Work to complete:
Could you return all of the data exactly as given?

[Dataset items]

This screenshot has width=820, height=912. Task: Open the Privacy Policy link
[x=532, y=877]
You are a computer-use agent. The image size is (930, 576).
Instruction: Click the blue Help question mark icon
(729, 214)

Result of this task:
This screenshot has width=820, height=912. Task: Open the Privacy Policy link
[x=532, y=877]
You are a computer-use agent. The image size is (930, 576).
Instruction: Click the blue Help question mark icon
(729, 214)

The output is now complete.